- **Text provided**:
-.-.-

The longest par three on the course, six plays to 209 yards from the back tees, and 184 from the whites. Falling heavily downhill, the green is canted sharply from back to front, making holding it easy as long as you take enough club to clear the front green-side bunkers. I’ve yet to figure that out.
Eight is a tremendously difficult golf hole, with an uphill dogleg right that plays to a well-defended green set in a hollow of trees. The green complex is extremely deep running from back-to-front, and back pins are nearly impossible to get near as the right side drops heavily to deep rough, putting a premium on the approach shot.
The green on nine is deceptive from the tee, especially for such a short par three. I thought hitting over the wide front-left bunker would result in a solid green in regulation, for example, and was astounded to see my ball well left of what might be the smallest green on the course, and with a gnarly downhill lie.
Fittingly for such a short golf hole, the green here is wild. While it’s tricky to first-time players, it’s certainly one of those holes that grows on you.
Following a downhill tee shot, the approach on ten will almost always be hit from a downhill lie to a green protected short and right by water. This is another really tough, sharply contoured putting surface.
With a mostly blind tee shot, eleven plays back up the hill that was used for the fairway on ten. With one of the biggest greens on the course, the eleventh plays toward the clubhouse and its massive US flag.
The fourteenth is Langford/Moreau golf course architecture at its best. At 200 yards from the back tees, or 160 from the whites, the tee shot plays significantly longer with its uphill climb.

-.-.-

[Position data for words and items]
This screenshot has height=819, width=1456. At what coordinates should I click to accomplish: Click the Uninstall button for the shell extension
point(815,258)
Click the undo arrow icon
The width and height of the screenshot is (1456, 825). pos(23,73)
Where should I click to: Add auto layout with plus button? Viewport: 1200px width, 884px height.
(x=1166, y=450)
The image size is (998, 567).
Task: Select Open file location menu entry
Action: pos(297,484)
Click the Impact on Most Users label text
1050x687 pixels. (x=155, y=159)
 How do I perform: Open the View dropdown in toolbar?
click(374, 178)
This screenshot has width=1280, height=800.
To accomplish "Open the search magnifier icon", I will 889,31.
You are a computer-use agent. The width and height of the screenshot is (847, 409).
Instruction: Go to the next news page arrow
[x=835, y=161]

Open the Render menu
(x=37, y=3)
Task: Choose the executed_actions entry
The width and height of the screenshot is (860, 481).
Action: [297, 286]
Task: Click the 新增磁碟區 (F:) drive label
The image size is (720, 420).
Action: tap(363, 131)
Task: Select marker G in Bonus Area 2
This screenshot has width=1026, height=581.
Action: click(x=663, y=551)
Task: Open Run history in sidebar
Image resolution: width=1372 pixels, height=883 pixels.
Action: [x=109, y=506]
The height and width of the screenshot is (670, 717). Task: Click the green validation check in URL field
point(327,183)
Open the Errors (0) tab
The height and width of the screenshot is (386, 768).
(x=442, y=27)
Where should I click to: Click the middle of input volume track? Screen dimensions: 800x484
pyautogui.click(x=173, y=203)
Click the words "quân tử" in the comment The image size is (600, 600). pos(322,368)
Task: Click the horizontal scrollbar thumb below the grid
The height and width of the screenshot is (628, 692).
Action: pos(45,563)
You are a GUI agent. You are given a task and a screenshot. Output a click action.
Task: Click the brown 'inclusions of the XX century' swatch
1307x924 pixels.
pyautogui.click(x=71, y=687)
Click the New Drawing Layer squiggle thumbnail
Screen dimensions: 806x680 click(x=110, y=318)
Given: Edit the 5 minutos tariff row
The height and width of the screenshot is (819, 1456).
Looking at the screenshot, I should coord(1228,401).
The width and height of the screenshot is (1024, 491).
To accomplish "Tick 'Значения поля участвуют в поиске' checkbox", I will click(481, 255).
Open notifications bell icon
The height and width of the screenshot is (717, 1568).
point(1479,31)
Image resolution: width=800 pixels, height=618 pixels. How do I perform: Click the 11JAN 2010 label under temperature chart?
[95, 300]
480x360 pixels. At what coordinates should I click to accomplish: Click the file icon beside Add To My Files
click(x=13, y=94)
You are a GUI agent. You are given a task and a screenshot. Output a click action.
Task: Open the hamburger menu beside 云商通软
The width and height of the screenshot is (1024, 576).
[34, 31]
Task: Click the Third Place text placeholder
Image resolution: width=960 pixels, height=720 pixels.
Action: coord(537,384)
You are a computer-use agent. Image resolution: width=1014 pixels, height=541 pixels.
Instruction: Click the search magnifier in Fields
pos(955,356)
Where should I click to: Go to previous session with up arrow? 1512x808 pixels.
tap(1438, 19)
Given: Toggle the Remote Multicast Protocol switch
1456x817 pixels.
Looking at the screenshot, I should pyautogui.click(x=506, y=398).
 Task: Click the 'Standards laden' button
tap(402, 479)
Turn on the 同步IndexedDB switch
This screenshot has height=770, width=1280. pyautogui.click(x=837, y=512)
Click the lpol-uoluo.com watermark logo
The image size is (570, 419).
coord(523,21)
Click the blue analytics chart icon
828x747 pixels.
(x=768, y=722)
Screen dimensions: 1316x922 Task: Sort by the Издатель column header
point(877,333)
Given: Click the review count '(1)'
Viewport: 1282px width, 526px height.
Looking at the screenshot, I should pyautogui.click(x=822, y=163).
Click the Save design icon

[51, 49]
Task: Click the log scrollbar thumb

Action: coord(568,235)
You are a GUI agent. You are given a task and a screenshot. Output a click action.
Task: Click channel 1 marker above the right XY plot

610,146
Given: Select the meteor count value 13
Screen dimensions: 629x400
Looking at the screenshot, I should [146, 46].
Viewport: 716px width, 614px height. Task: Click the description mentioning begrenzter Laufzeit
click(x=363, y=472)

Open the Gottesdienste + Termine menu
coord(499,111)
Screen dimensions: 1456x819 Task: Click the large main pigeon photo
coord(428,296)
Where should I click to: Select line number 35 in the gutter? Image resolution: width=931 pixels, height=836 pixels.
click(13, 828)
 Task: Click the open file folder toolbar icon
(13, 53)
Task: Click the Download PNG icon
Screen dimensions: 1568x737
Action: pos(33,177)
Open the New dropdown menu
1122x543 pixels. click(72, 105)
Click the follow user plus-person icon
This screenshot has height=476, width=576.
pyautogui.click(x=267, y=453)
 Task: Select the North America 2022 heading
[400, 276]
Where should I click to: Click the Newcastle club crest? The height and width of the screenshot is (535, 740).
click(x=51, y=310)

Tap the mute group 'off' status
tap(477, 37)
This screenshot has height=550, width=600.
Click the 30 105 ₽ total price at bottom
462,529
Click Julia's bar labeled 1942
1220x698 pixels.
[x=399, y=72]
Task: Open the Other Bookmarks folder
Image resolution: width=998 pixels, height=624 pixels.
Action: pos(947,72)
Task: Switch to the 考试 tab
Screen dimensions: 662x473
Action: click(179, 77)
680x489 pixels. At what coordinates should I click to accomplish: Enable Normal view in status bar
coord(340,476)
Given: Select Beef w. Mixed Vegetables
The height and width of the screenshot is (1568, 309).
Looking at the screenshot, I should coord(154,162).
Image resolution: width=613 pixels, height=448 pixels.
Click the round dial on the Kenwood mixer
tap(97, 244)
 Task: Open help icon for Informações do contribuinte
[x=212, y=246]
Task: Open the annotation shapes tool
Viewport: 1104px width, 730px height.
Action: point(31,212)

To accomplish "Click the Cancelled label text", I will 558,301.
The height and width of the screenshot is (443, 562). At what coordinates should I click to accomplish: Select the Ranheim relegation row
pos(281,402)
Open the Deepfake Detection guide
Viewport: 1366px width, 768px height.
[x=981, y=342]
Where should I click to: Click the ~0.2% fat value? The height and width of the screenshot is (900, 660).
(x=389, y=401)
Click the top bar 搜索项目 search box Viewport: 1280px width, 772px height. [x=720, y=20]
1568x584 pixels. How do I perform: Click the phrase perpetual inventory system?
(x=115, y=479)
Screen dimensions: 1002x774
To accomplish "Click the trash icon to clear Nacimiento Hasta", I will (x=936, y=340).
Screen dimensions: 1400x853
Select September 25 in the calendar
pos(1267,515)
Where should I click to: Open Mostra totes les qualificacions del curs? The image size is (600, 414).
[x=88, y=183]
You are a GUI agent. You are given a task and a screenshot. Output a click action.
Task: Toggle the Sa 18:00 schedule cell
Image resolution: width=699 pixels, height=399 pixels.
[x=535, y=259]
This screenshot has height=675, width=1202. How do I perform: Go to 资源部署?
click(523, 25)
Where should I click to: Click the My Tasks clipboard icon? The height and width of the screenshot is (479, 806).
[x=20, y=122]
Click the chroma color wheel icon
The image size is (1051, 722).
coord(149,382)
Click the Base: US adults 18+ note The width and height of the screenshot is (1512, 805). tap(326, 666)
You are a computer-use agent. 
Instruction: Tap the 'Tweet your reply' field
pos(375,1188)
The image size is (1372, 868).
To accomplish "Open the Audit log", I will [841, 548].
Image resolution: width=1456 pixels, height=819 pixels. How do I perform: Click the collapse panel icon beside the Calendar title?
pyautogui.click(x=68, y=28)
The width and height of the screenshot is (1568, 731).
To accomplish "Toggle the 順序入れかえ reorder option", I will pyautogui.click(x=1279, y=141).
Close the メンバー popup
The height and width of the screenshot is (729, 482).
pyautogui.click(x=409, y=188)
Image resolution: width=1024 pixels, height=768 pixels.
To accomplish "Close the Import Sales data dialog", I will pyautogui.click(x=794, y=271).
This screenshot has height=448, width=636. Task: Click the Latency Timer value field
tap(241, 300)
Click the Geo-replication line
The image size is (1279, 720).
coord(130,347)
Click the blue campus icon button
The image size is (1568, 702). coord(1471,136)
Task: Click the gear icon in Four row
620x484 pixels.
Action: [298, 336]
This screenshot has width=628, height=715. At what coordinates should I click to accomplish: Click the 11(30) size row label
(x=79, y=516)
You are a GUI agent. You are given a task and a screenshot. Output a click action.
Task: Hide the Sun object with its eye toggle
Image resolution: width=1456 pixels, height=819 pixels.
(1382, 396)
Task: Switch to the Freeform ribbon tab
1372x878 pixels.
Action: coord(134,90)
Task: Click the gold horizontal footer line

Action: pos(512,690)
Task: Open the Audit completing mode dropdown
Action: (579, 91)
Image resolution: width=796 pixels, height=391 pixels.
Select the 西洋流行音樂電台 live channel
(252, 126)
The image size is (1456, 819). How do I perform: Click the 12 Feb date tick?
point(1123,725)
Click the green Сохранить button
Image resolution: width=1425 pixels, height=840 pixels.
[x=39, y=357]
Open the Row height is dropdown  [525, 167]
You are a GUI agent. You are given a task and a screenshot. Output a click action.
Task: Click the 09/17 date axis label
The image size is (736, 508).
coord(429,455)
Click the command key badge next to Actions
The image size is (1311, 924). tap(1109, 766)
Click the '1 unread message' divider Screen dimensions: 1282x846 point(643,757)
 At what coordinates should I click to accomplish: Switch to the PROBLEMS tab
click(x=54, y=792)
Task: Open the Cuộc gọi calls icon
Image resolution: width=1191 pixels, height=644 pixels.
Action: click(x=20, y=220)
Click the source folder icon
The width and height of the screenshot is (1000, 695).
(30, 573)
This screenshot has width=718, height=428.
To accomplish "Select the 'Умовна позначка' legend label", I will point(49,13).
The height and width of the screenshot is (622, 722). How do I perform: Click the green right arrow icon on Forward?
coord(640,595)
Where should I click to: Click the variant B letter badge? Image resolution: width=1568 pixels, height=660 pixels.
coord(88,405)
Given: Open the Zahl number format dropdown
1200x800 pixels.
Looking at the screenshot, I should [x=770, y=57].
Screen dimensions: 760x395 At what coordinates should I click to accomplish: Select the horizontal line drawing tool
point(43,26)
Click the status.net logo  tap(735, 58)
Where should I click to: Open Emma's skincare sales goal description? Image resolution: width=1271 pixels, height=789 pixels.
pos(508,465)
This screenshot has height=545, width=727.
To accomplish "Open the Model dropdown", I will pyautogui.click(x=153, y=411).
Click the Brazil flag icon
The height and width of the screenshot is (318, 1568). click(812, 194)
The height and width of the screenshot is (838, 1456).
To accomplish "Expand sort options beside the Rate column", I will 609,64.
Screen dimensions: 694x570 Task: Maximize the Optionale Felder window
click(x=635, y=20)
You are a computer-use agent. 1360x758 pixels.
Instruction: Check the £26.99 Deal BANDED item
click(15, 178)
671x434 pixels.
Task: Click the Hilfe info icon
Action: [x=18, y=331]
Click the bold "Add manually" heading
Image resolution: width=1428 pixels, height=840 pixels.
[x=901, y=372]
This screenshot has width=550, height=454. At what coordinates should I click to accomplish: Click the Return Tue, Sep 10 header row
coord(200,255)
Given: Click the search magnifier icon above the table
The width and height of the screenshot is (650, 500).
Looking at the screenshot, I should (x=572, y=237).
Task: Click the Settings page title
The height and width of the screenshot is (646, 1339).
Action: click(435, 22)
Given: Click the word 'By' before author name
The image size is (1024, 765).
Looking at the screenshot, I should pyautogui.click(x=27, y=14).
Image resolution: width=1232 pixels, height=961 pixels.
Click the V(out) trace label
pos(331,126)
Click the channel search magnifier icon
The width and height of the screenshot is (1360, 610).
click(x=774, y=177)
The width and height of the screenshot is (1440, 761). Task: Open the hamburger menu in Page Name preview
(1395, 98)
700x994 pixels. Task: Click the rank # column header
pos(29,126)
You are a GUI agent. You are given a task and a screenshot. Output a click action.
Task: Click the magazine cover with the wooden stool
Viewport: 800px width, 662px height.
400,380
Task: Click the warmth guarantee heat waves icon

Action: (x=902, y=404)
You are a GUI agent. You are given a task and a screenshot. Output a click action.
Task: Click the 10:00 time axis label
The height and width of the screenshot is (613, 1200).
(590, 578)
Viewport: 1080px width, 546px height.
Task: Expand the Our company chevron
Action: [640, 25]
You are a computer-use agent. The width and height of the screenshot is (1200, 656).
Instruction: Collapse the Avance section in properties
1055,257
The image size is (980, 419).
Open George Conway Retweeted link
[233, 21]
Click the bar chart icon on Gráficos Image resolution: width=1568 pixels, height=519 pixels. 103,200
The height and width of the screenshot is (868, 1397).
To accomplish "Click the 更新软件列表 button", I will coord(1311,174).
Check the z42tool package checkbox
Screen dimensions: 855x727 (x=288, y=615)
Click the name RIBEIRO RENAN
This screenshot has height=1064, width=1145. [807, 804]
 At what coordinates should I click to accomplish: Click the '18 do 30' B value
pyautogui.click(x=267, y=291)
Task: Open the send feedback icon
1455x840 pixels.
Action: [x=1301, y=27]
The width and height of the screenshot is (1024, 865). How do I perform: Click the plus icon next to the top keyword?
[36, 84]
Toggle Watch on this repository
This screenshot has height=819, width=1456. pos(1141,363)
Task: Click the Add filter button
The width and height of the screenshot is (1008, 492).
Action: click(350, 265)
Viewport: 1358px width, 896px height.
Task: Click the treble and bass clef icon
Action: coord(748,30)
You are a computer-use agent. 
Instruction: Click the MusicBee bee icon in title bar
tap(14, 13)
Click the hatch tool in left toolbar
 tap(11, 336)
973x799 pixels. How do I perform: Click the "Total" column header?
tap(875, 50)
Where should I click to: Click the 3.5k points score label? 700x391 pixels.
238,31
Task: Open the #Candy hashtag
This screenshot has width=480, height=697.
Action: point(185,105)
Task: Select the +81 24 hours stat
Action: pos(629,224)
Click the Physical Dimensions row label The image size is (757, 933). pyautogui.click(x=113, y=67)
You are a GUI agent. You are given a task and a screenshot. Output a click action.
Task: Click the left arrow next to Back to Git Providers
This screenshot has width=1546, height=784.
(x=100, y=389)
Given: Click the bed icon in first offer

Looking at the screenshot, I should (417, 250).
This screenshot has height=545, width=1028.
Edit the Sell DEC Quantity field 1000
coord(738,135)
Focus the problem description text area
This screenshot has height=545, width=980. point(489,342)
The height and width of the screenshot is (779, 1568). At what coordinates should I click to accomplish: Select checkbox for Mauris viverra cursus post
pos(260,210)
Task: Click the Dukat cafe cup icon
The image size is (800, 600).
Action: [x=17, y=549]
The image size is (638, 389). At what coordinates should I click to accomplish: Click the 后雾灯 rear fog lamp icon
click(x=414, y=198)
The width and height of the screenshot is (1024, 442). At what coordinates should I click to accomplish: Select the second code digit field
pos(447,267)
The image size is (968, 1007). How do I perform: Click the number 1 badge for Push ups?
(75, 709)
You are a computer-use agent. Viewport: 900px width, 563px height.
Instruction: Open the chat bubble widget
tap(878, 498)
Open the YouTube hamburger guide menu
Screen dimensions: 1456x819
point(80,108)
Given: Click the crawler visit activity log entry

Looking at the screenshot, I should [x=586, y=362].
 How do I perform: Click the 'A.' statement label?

-.-.-

- **Tasks for this exercise**:
a) Set down, word for word, the part of the golf course description that opens with the words containing "Fittingly for such" and closes with "contoured putting surface.".
b) Answer these questions using the golf course description:
(i) How many yards does the fourteenth play from the back tees?
(ii) What protects the green on ten short and right?
(iii) What does the eleventh play toward?

- **Task-by-task solutions**:
a)
Fittingly for such a short golf hole, the green here is wild. While it’s tricky to first-time players, it’s certainly one of those holes that grows on you.
Following a downhill tee shot, the approach on ten will almost always be hit from a downhill lie to a green protected short and right by water. This is another really tough, sharply contoured putting surface.

b)
(i) 200 yards
(ii) Water
(iii) The clubhouse and its massive US flag